▸ **What the task requires**:
Substitute "center" for each "midpoint" in the material below and change nothing else. Leave the pictures out of your answer.

▸ **Task data**:
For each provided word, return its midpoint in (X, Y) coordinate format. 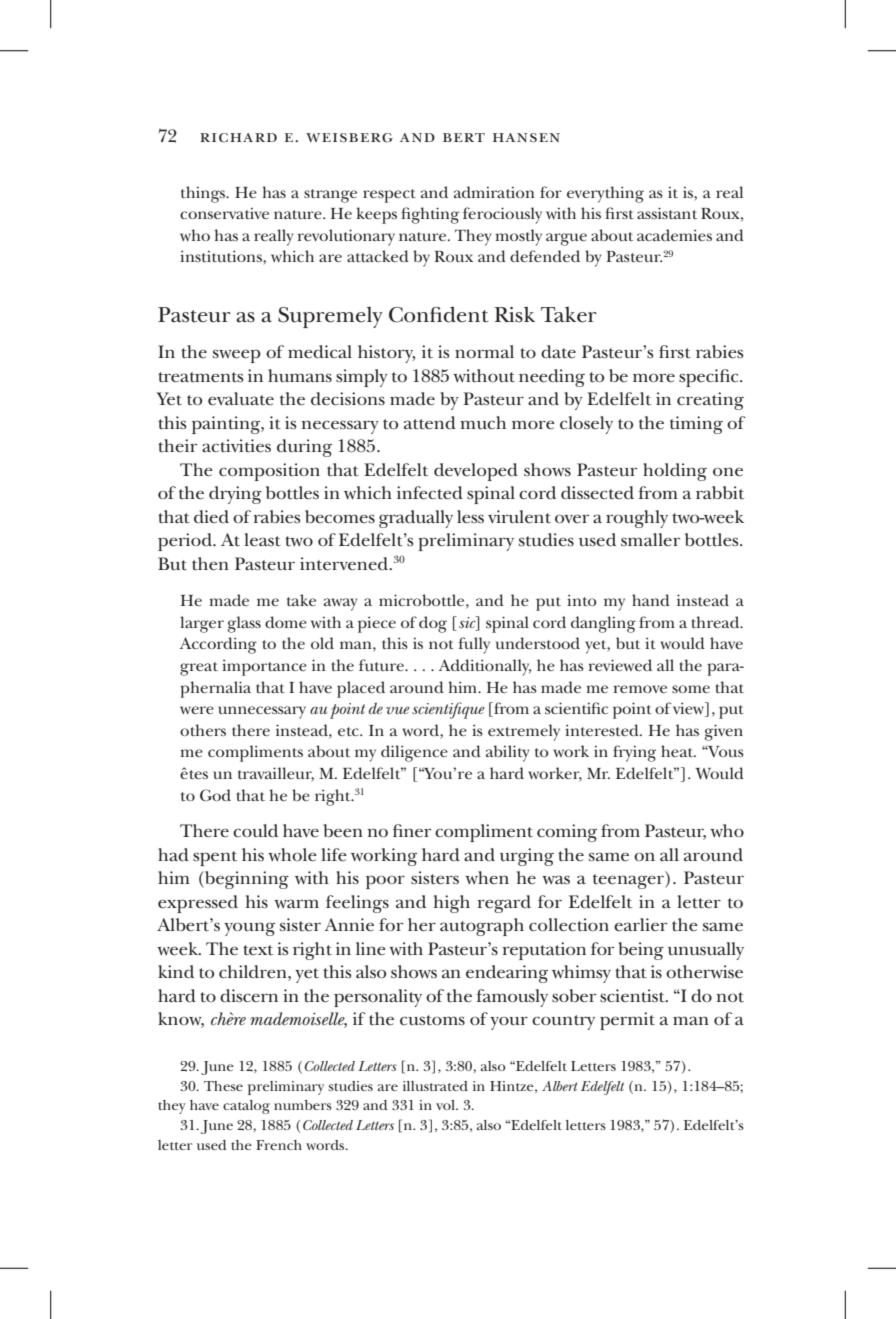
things (204, 194)
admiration (494, 192)
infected (430, 493)
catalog (246, 1107)
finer (412, 831)
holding (675, 472)
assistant (667, 213)
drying (235, 495)
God (215, 795)
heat (678, 751)
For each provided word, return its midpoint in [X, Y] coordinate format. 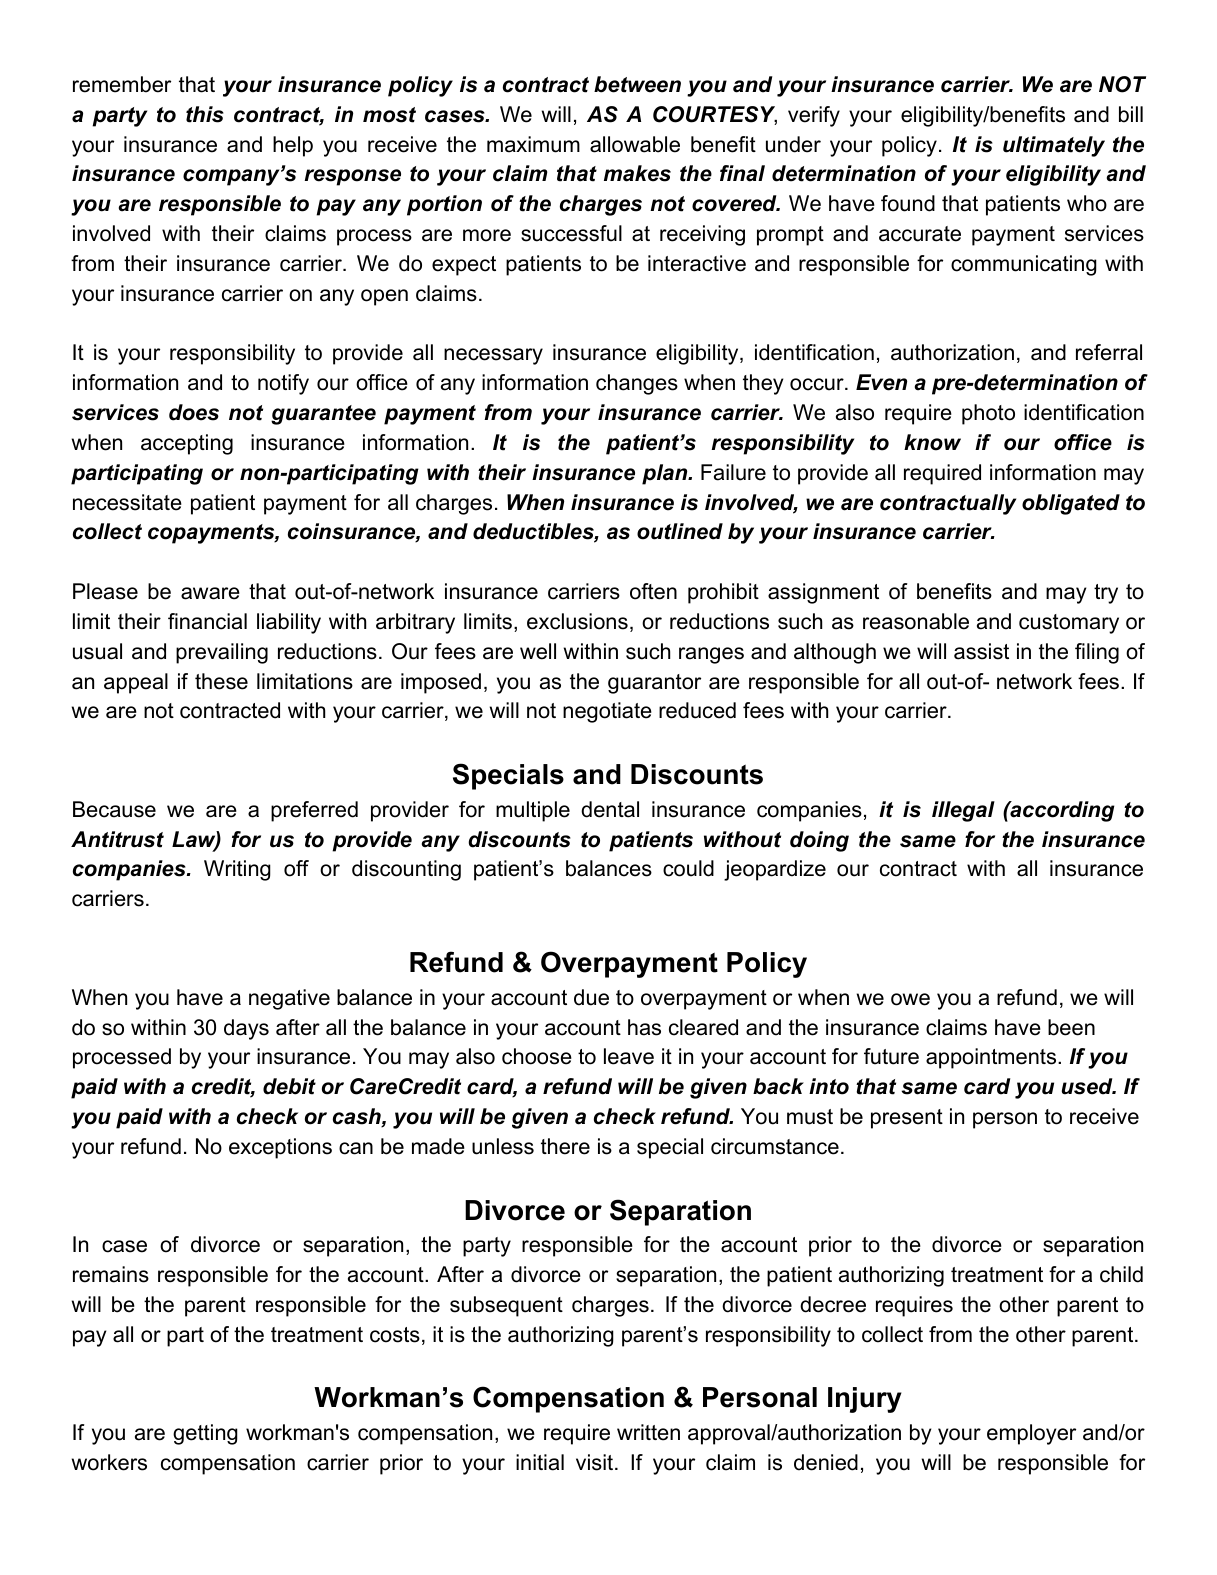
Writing [237, 870]
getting [205, 1434]
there [565, 1146]
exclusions [577, 621]
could [688, 868]
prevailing [222, 653]
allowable [635, 144]
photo [988, 414]
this [205, 114]
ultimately [1054, 146]
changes [637, 384]
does [194, 412]
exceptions [280, 1148]
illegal [963, 811]
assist [981, 651]
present [907, 1119]
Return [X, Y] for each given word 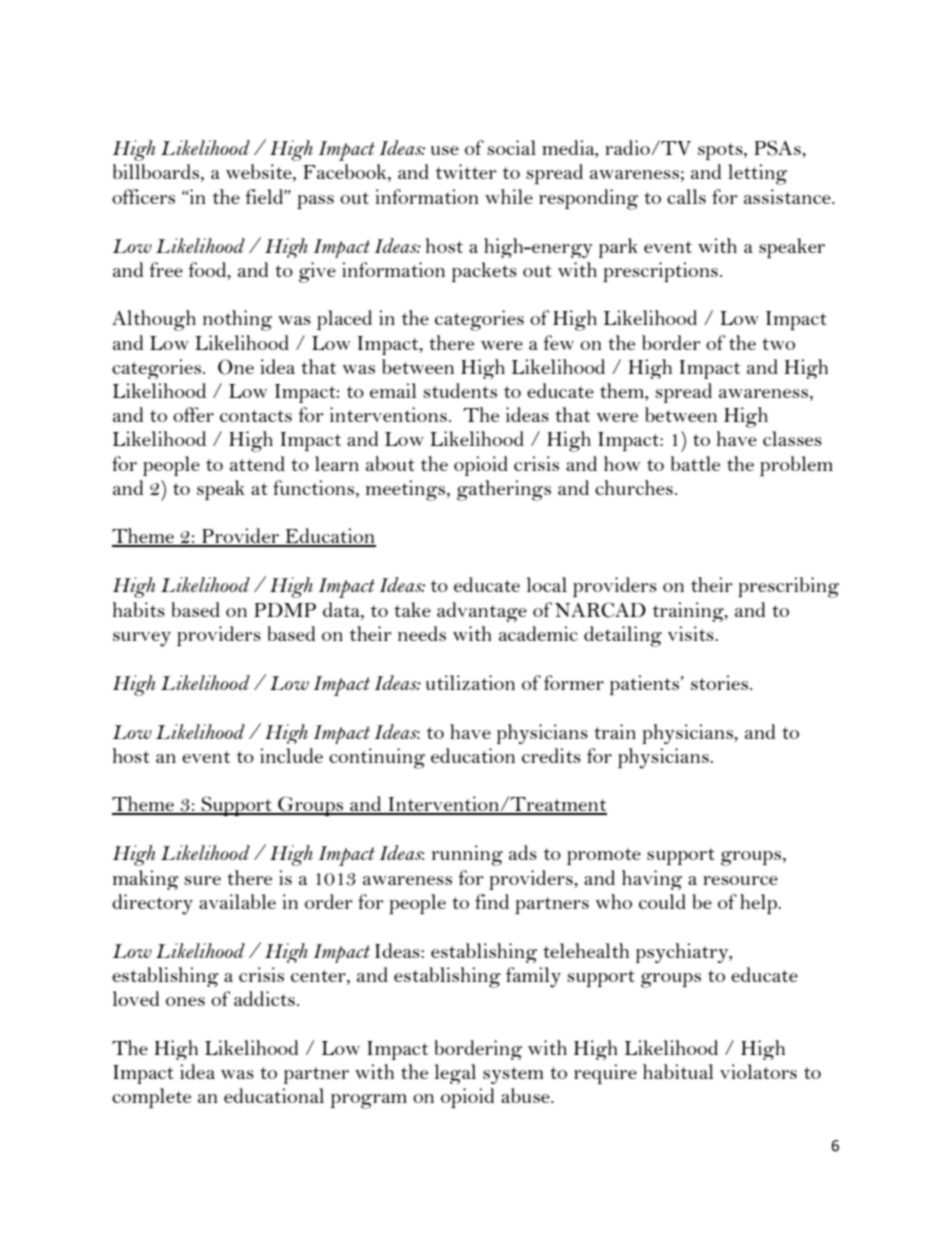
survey [142, 639]
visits [692, 633]
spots [721, 151]
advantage [482, 612]
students [460, 390]
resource [740, 880]
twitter [466, 171]
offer [193, 414]
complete [151, 1098]
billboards [157, 173]
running [467, 855]
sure [202, 880]
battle [695, 463]
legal [455, 1074]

▸ **Written solution**:
For each provided word, return its center in (X, Y) coordinate format. 
things (204, 194)
admiration (494, 192)
infected (430, 493)
catalog (246, 1107)
finer (412, 831)
holding (675, 472)
assistant (667, 213)
drying (235, 495)
God (215, 795)
heat (678, 751)
For each provided word, return its center in [X, Y] coordinate format. 
Writing [237, 870]
getting [205, 1434]
there [565, 1146]
exclusions [577, 621]
could [688, 868]
prevailing [222, 653]
allowable [635, 144]
photo [988, 414]
this [205, 114]
ultimately [1054, 146]
changes [637, 384]
does [194, 412]
exceptions [280, 1148]
illegal [963, 811]
assist [981, 651]
present [907, 1119]
Return [X, Y] for each given word 
survey [142, 639]
visits [692, 633]
spots [721, 151]
advantage [482, 612]
students [460, 390]
resource [740, 880]
twitter [466, 171]
offer [193, 414]
complete [151, 1098]
billboards [157, 173]
running [467, 855]
sure [202, 880]
battle [695, 463]
legal [455, 1074]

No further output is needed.